The records follow. Filter them to the lines that hold "click".

(Data to examine Opens)

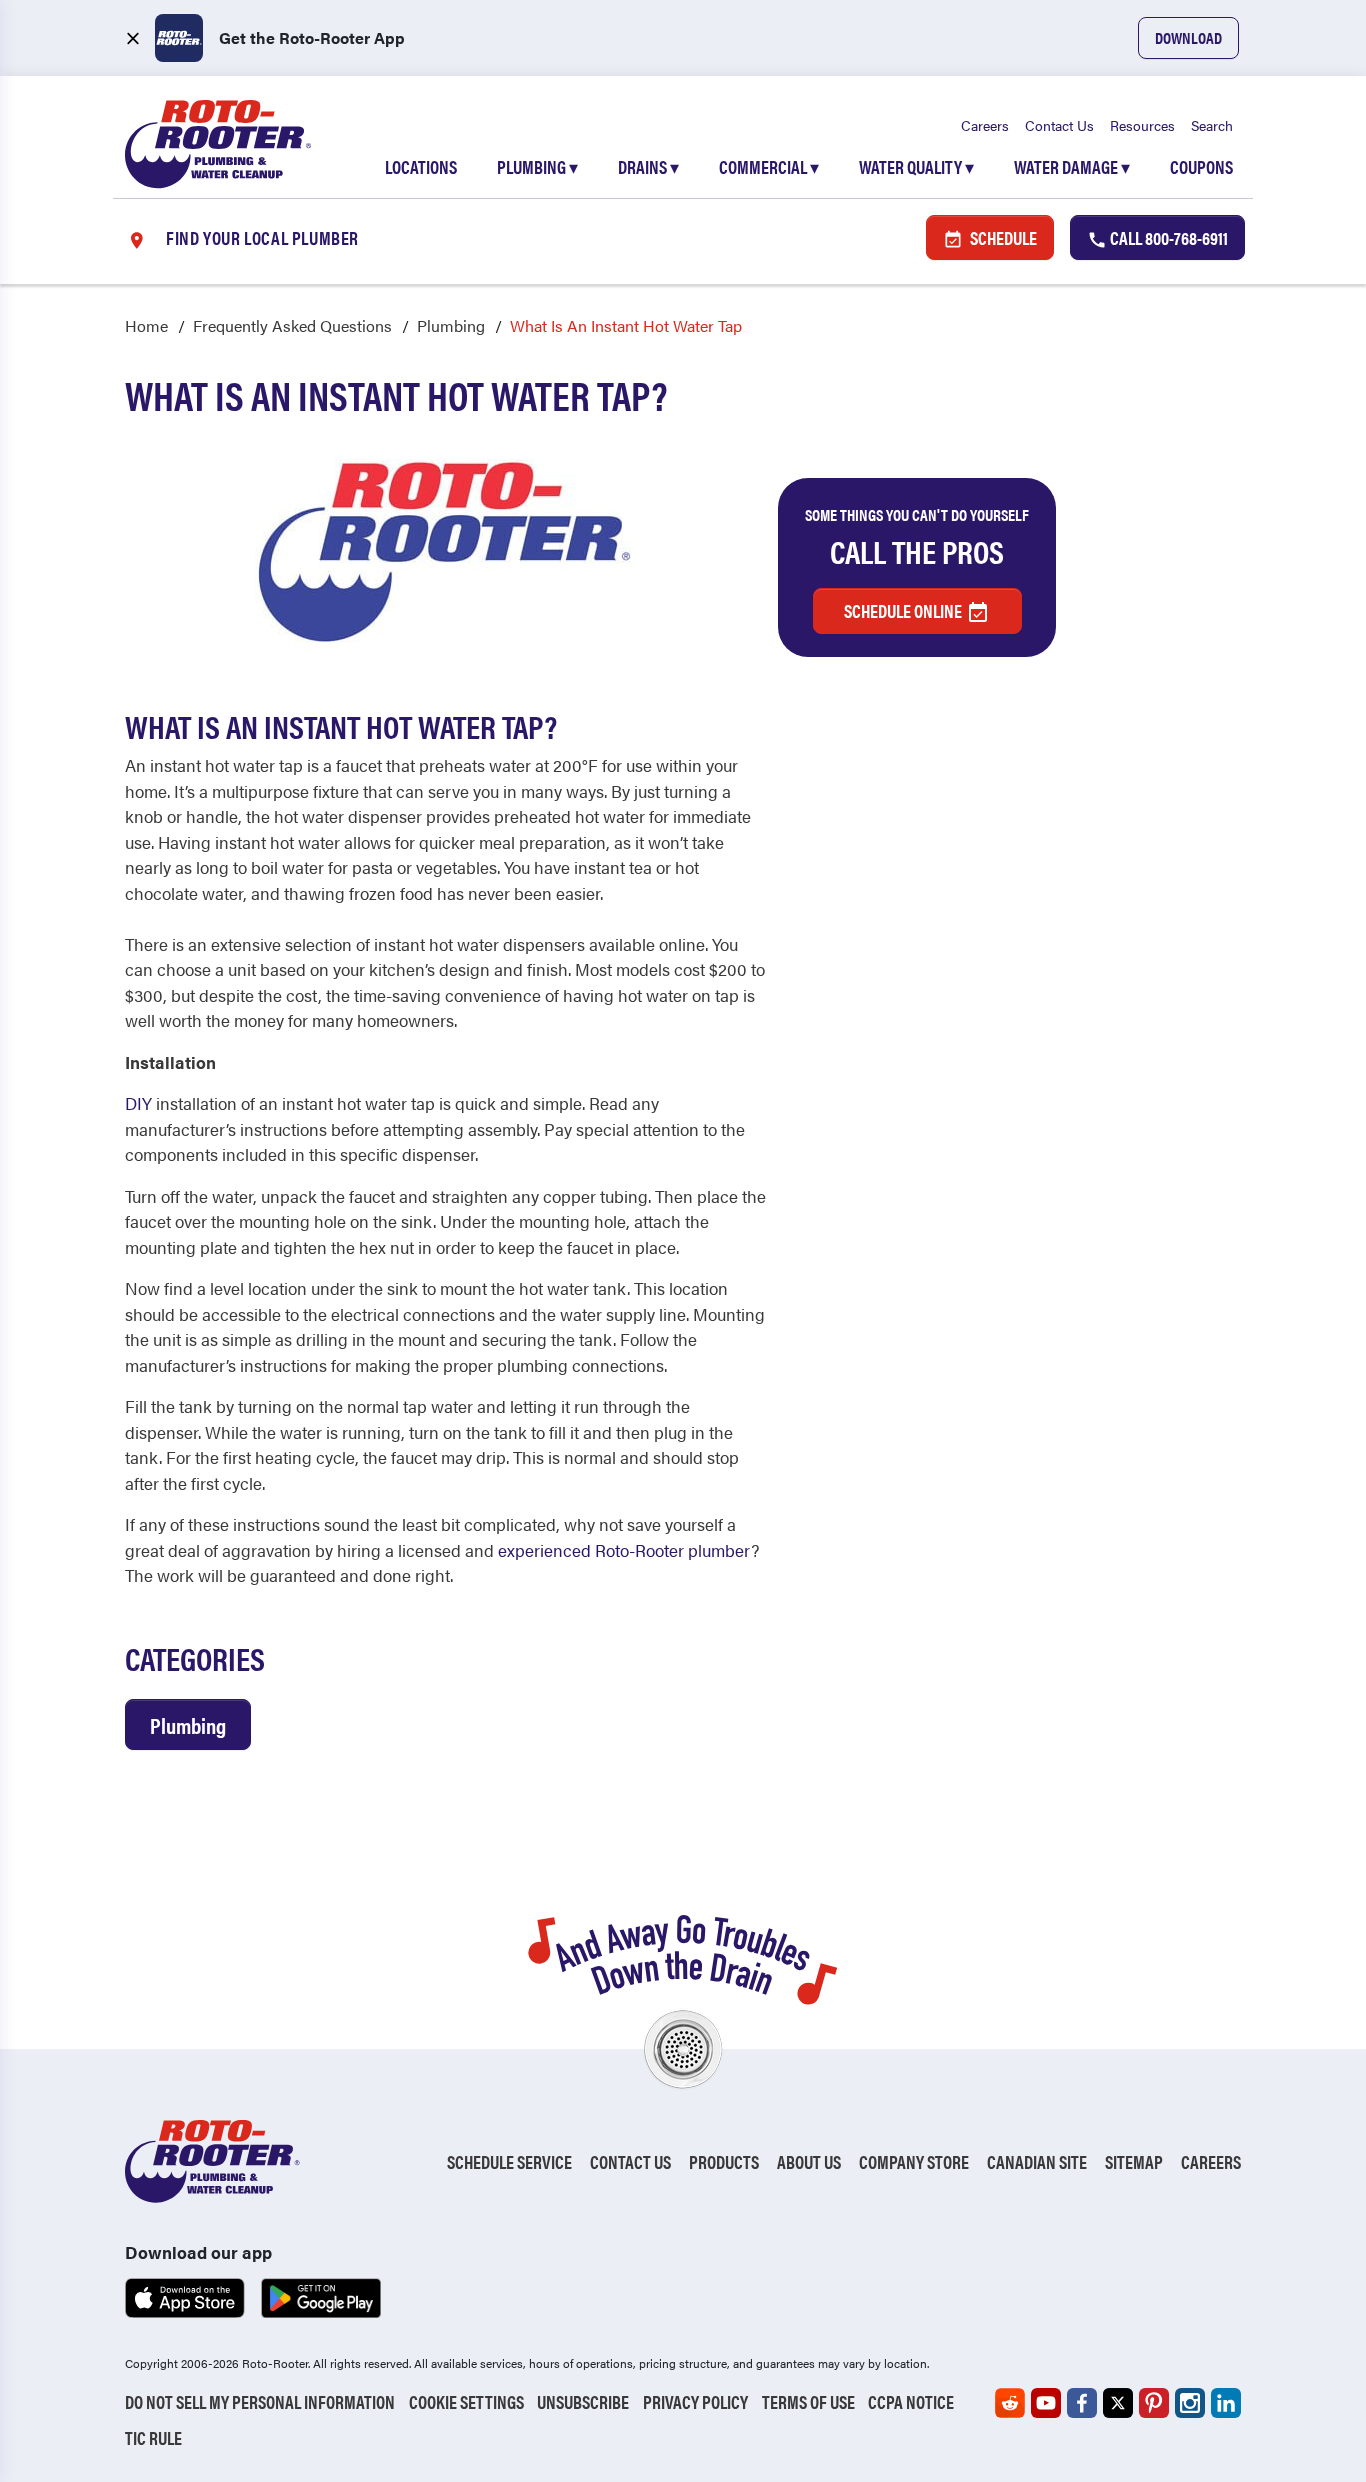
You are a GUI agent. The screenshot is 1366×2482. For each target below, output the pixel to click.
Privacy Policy (695, 2401)
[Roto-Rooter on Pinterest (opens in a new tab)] (1154, 2403)
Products (724, 2161)
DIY (138, 1103)
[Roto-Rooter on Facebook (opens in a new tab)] (1082, 2403)
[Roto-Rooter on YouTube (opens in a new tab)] (1046, 2403)
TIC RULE (153, 2437)
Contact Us (1059, 125)
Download (1188, 37)
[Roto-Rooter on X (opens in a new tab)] (1118, 2403)
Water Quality (916, 166)
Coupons (1201, 166)
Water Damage (1072, 166)
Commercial (769, 166)
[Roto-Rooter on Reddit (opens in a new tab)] (1010, 2403)
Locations (421, 166)
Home (146, 325)
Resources (1142, 125)
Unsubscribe (583, 2401)
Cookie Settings (466, 2401)
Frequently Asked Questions (292, 325)
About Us (809, 2161)
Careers (985, 125)
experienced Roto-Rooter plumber (624, 1550)
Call (1167, 237)
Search (1212, 125)
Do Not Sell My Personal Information (260, 2401)
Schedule (1002, 237)
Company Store (914, 2161)
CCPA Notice (911, 2401)
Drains (648, 166)
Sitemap (1134, 2161)
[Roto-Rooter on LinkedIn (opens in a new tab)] (1226, 2403)
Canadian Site (1037, 2161)
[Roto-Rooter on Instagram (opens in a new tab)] (1190, 2403)
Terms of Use (808, 2401)
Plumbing (537, 166)
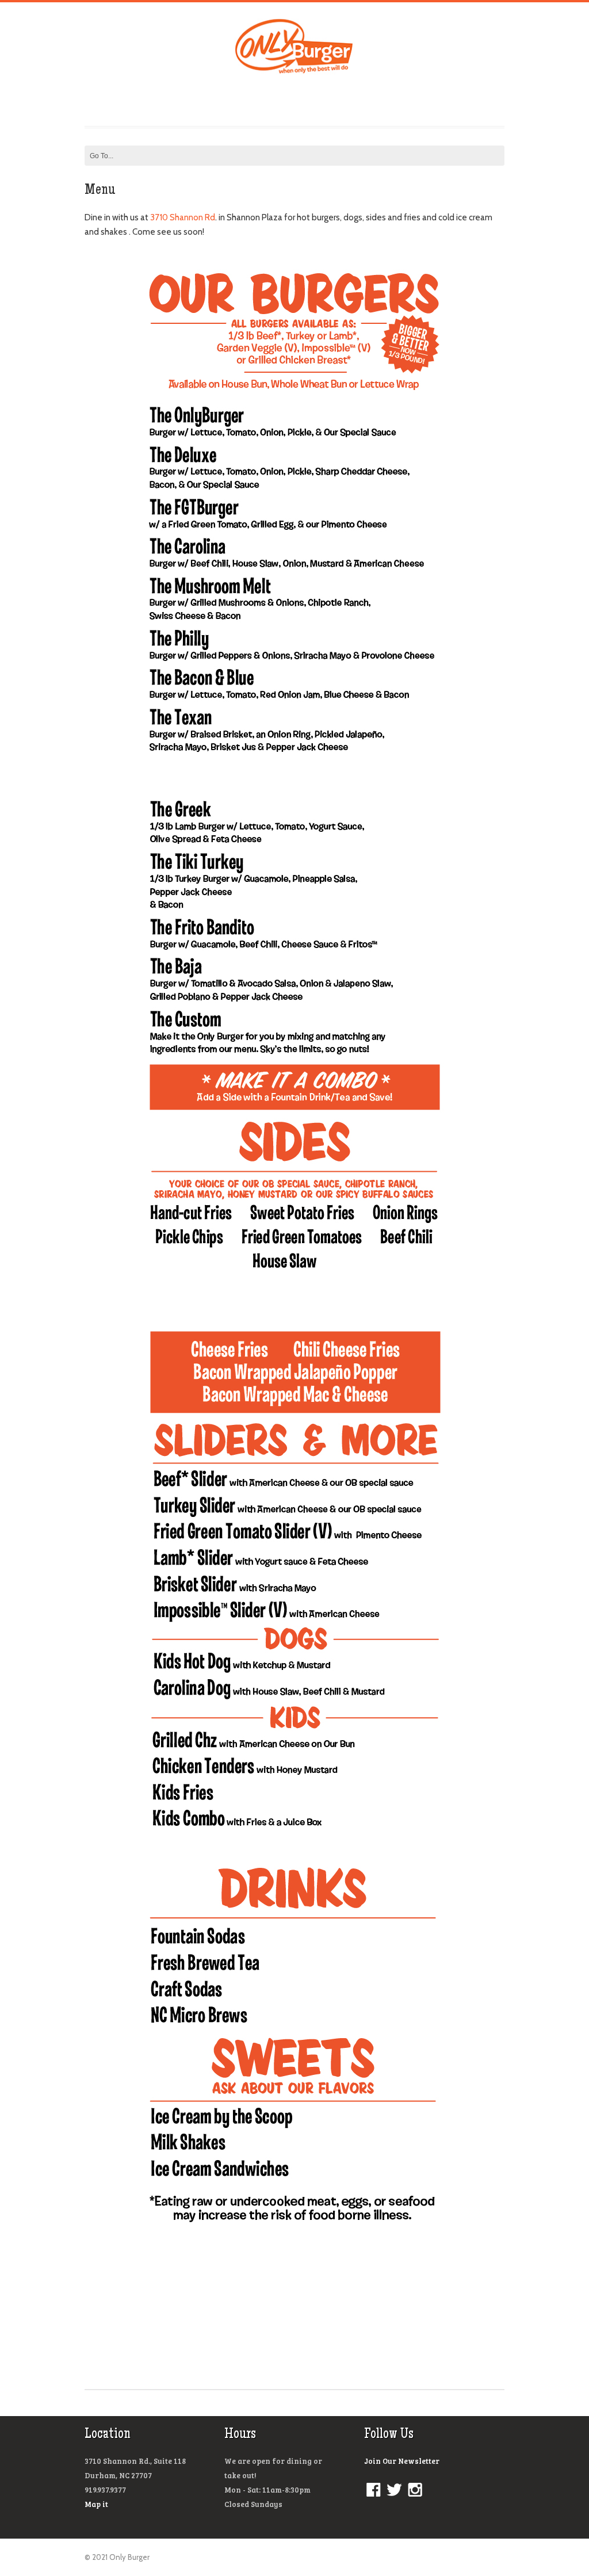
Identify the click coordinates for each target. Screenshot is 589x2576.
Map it (96, 2504)
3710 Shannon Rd (182, 217)
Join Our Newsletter (401, 2461)
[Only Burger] (295, 70)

(Data to examine Closes)

# Solution to this problem
You are a GUI agent. The screenshot is 1366×2482. For each target below, output the pixel to click.
Identify the click coordinates for each target. Screenshot is 589x2576.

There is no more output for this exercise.